Arancina, con la “a”
I dizionari quindi concordano sul genere di arancino. Le indicazioni del genere del nome che indica il frutto dell’arancio sono, tuttavia, oscillanti. Le due varianti arancio e arancia coesistono, con una prevalenza del femminile nell’uso scritto e una maggior diffusione del maschile nelle varietà regionali parlate di gran parte della penisola. Il femminile tuttavia è percepito come più corretto – almeno nell’impiego formale. Si ipotizza che il prestigio del codice linguistico standard abbia portato la forma femminile arancia a prevalere su quella maschile arancio nell’uso dei palermitani. Avendo adottato la forma femminile per il frutto, l’hanno di conseguenza usata nella forma alterata anche per indicare la crocchetta di riso: dunque, arancina. Si potrebbe allora concludere che chi dice arancino italianizza il modello morfologico dialettale, mentre chi dice arancina non fa altro che riproporre il modello dell’italiano standard.

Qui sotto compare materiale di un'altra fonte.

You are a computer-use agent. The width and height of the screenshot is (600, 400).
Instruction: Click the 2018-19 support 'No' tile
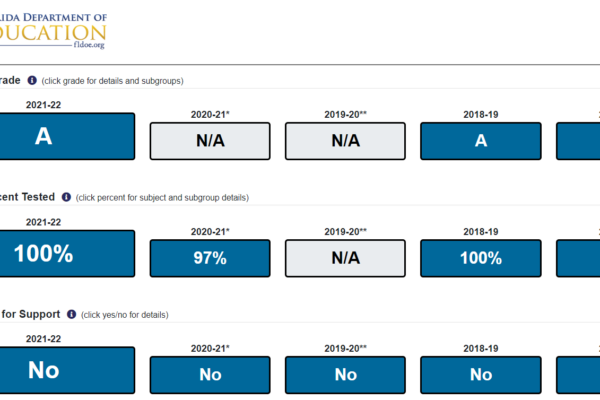[x=481, y=375]

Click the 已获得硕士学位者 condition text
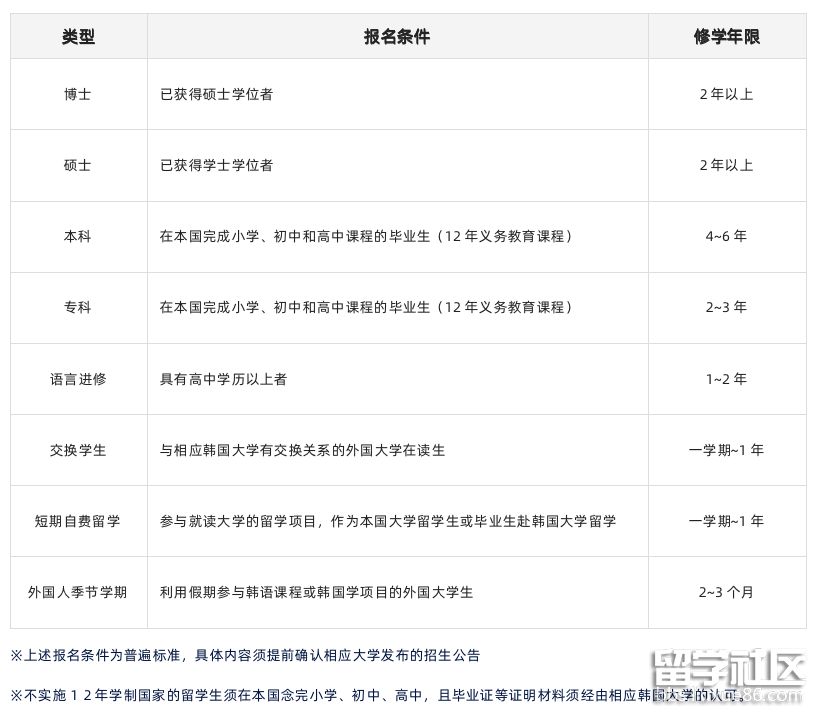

Questa supposizione troverebbe conferma nell’unica attestazione di arancina che si trova nella letteratura di fine Ottocento: le “arancine di riso grosse ciascuna come un mellone” dei Viceré (1894) del catanese Federico De Roberto, che si atteneva a un modello di lingua di matrice toscana. La variante femminile, alla fine del secolo, è stata poi registrata da Corrado Avolio nel suo Dizionario dialettale siciliano di area siracusana (un manoscritto inedito della Biblioteca Comunale di Noto, compilato tra il 1895 e il 1900 circa) e più tardi da Giacomo De Gregorio nei suoi Contributi al lessico etimologico romanzo con particolare considerazione al dialetto e ai subdialetti siciliani (“Studi Glottologici Italiani”, VII, 1920, p. 398) che rappresentano l’area palermitana. Arancina è stata registrata anche dalla lessicografia italiana: dallo ZINGARELLI del 1917, che la glossa come “pasticcio di riso e carne tritata, in Sicilia”, e dal Panzini nell’edizione del 1927; dopo però non se ne ha più nessuna traccia.